The class repeated the incantation. For a moment, Luke felt his lungs stop working. He was still breathing, but it wasn't doing any good. Judging from the noises around him, the whole class had felt the same sensation, but it lifted after about three seconds, so he wasn't too worried. 

"Now," Professor Leiman said. "Any dangerous chemical reactions will not occur However, I am monitoring the spell itself. Every time that it prevents a reaction, I will point at the student who was nearly killed and they will feel pain and lose one house point, because they have just died. Needless to say, anyone caught mixing gunpowder outside of class will be expelled. Not given detention, not reported to the headmaster, expelled. If any student makes it through this class without doing something that would have killed them and all the rest of us if not for the spell, they will earn thirty house points. Please open your Anarchist's Cookbooks now."

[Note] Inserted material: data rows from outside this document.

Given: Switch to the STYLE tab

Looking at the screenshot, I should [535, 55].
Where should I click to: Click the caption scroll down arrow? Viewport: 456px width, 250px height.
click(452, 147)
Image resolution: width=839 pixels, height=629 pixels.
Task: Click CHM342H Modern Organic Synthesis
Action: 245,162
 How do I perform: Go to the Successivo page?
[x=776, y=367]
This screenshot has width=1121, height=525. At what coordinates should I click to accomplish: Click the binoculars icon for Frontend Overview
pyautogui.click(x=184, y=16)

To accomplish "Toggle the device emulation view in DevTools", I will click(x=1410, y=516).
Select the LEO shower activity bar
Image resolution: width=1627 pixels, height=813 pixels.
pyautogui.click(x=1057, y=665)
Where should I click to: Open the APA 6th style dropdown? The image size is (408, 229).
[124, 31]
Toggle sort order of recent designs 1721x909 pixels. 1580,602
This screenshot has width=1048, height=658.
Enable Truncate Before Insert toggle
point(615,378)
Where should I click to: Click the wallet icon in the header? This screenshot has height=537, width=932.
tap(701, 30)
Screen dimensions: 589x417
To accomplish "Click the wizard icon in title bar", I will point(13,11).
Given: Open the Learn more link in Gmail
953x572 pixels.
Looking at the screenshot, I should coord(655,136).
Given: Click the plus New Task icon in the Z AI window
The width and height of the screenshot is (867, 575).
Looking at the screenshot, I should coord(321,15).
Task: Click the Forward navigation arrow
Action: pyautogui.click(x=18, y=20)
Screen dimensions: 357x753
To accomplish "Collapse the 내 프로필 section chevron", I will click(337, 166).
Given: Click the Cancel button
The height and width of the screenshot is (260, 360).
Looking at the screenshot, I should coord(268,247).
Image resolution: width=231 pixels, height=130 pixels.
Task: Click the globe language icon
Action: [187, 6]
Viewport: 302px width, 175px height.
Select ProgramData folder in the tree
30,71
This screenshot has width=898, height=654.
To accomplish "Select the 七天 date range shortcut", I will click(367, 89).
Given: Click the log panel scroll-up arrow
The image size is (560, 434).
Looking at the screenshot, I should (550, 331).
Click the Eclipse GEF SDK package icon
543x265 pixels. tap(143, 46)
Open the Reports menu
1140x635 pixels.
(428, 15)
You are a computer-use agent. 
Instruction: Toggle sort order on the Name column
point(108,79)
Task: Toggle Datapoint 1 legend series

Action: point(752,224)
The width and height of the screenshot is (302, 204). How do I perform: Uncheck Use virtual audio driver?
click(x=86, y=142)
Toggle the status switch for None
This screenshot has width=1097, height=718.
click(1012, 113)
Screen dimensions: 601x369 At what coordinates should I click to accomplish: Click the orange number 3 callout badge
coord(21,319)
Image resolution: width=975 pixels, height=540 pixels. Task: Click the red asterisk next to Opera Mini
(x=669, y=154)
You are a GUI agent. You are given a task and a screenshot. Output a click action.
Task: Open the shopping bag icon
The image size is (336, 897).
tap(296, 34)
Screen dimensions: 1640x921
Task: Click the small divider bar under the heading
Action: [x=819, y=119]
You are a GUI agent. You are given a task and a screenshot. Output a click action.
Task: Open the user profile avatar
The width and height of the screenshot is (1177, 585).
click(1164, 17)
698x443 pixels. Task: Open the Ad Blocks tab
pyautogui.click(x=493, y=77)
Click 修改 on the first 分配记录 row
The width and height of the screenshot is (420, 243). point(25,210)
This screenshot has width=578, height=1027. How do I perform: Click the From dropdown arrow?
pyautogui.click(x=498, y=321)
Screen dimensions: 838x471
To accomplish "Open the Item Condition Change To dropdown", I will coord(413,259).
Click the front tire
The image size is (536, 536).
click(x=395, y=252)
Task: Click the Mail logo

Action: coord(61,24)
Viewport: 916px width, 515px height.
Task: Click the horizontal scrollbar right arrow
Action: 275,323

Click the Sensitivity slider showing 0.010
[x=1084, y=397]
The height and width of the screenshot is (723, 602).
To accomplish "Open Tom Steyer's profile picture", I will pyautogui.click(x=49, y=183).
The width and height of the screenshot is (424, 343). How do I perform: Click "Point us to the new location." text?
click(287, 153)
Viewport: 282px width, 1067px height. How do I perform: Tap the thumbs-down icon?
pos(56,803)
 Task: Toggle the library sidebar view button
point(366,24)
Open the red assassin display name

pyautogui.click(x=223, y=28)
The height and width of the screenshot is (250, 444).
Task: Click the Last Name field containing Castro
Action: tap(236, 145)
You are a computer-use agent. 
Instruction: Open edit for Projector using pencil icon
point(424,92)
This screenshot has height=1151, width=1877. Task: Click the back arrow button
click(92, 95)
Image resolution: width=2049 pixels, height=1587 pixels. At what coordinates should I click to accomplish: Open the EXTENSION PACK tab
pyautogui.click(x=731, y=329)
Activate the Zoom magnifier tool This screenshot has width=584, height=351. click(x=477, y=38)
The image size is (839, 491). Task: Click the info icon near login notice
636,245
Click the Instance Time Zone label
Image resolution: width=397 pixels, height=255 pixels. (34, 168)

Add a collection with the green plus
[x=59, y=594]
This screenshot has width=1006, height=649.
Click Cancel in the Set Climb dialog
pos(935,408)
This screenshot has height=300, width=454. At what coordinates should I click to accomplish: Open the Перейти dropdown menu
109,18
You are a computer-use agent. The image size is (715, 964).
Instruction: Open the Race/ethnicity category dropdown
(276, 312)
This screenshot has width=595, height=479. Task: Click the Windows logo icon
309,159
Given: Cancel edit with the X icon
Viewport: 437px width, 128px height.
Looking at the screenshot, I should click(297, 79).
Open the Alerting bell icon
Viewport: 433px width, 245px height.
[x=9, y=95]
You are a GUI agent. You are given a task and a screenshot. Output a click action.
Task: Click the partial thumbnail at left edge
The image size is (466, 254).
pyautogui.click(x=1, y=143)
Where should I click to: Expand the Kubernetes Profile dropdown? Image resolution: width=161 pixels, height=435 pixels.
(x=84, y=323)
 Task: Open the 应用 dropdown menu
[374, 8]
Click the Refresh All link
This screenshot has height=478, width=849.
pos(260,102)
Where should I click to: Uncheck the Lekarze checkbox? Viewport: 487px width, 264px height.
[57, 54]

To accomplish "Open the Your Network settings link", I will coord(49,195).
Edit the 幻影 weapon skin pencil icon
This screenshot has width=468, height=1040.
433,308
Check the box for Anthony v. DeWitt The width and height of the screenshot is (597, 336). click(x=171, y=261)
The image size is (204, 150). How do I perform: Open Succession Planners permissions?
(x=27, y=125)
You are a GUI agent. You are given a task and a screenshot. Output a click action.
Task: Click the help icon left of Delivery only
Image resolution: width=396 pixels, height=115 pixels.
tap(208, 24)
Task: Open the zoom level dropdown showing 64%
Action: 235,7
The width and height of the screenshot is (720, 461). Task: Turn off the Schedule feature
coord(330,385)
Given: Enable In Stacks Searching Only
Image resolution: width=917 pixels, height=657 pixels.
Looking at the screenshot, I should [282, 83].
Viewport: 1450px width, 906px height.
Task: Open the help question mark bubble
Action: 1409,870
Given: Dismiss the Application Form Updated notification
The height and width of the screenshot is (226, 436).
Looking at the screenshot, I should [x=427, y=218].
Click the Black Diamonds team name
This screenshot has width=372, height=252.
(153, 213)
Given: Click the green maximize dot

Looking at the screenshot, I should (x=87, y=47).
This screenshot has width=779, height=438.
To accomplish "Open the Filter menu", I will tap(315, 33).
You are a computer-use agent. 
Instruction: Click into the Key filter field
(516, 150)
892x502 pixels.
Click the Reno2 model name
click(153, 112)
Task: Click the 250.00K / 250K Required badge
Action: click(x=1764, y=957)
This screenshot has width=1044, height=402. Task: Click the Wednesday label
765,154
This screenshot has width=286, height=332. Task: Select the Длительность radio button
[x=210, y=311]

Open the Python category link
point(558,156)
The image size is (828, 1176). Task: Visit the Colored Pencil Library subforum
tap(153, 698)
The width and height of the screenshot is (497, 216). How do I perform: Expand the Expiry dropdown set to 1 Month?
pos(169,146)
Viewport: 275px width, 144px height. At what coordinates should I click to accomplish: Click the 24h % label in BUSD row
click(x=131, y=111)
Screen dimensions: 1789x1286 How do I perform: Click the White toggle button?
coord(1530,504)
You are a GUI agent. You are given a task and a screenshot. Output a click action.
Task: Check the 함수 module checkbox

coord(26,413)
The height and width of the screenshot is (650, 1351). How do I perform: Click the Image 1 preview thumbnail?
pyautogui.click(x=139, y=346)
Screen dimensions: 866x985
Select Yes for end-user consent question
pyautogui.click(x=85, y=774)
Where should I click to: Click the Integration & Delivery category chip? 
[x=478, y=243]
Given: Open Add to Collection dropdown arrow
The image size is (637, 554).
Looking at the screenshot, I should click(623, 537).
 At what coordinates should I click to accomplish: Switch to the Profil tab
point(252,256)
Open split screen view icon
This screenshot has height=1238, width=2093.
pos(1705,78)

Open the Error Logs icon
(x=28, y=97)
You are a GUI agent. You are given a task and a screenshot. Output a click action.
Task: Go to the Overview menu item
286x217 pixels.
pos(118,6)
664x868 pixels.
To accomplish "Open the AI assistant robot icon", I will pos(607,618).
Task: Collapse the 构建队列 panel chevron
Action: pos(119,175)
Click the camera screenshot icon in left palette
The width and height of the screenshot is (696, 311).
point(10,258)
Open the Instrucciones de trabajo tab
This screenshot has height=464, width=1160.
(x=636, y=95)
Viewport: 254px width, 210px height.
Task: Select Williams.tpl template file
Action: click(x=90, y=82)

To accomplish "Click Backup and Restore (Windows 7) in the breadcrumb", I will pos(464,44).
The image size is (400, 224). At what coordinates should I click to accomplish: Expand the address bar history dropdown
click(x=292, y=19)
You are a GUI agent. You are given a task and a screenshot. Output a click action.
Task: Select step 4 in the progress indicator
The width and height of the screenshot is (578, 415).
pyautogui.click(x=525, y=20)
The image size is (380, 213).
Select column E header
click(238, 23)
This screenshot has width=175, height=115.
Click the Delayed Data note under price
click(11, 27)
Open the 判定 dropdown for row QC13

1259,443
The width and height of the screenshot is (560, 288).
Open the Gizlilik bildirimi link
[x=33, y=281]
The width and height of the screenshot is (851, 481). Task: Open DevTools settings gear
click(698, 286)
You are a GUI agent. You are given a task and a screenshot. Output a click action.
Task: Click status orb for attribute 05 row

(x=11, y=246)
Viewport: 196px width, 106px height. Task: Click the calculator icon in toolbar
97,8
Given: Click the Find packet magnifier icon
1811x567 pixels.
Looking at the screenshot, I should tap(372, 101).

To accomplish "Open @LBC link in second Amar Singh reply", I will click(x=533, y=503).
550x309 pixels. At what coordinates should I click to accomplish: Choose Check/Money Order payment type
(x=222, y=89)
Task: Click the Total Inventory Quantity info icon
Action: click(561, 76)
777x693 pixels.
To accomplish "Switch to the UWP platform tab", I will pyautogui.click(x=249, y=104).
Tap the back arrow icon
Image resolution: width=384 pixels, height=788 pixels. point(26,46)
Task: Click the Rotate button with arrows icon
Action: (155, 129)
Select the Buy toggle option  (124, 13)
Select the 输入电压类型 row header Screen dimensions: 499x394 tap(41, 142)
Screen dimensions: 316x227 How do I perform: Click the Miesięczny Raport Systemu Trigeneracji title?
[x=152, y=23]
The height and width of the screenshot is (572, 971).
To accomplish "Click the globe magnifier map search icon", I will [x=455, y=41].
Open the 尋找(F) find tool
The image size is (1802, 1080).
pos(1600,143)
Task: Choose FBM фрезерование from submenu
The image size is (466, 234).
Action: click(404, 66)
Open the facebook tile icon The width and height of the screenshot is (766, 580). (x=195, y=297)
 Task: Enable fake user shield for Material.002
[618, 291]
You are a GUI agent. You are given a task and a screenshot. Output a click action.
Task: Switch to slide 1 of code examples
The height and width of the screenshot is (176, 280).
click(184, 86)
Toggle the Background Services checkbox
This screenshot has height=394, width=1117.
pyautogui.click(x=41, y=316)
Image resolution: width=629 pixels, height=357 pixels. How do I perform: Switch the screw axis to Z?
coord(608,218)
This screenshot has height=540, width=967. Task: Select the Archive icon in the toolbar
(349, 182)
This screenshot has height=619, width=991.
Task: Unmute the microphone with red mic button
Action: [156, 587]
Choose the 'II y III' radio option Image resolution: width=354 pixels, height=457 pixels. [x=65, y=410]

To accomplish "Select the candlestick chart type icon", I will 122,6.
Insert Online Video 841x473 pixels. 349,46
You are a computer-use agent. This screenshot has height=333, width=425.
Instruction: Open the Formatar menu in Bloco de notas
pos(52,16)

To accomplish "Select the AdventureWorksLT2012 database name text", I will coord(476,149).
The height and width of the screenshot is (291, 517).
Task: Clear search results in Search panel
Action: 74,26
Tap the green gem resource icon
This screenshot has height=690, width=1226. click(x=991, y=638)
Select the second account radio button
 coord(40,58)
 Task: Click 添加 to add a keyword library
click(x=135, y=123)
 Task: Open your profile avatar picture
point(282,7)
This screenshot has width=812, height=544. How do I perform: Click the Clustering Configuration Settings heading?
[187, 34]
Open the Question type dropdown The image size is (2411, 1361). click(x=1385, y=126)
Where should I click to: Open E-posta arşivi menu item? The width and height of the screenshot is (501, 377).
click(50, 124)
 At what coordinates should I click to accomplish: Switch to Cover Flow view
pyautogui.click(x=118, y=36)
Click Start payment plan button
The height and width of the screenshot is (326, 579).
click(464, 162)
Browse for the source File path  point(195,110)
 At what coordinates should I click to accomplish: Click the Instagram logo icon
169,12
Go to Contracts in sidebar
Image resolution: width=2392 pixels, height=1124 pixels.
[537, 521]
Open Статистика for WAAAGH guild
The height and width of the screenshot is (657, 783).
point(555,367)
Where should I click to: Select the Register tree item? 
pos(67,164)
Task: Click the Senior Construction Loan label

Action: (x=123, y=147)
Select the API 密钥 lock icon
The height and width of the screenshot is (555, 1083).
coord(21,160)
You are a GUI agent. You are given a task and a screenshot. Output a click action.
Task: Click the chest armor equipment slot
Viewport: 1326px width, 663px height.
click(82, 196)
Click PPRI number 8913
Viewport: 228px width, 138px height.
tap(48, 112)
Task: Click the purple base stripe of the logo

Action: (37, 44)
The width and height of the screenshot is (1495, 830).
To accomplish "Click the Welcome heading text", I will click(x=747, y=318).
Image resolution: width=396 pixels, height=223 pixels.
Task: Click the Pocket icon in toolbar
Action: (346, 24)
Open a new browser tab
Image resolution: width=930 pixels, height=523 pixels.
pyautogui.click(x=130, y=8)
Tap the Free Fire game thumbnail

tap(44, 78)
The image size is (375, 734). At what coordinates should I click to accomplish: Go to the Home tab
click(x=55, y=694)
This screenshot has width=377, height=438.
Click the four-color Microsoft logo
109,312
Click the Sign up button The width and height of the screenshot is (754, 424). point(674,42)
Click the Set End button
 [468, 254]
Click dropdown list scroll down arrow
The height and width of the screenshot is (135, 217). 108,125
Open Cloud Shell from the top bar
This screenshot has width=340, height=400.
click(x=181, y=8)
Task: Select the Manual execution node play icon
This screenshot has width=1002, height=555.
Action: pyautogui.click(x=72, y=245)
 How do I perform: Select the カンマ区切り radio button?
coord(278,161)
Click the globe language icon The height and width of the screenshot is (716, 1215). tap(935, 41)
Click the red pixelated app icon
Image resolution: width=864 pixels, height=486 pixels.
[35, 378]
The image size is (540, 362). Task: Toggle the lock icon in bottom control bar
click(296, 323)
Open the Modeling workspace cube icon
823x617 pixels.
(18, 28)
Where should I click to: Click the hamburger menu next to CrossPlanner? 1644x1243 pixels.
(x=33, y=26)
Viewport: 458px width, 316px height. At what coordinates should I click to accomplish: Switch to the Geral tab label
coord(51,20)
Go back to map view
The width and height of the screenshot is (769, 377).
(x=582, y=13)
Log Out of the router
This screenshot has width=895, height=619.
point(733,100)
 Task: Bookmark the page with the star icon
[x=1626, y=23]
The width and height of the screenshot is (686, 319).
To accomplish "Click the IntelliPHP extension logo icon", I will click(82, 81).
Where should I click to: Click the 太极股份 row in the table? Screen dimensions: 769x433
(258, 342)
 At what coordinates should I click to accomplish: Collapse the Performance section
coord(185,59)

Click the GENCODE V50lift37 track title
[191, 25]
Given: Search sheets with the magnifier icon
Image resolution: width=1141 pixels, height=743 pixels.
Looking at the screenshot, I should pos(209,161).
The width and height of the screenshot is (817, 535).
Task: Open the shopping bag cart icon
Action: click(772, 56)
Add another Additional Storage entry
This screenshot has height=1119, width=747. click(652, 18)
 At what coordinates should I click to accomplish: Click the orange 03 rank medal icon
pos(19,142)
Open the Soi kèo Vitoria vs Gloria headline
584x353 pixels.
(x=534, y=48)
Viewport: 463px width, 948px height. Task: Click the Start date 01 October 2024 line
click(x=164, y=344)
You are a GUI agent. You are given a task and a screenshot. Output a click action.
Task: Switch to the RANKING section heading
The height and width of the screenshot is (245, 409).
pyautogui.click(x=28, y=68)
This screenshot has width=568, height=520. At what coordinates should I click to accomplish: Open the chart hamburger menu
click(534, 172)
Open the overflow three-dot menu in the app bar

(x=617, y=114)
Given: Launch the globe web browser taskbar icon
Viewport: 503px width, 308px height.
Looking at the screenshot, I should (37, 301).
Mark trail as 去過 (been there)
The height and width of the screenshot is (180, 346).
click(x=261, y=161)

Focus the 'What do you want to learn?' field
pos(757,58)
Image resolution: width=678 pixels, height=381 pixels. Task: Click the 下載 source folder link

Luke earned thirty house points. Everyone else in Slytherin died at least three times. Violet managed to almost earn thirty house points, but she managed to get herself "killed" about five minutes before the end of the lesson. Luke managed to make less than a third the amount of gunpowder that everyone else did. Professor Leiman praised him profusely for not being stupid, and then he sent them off to Charms.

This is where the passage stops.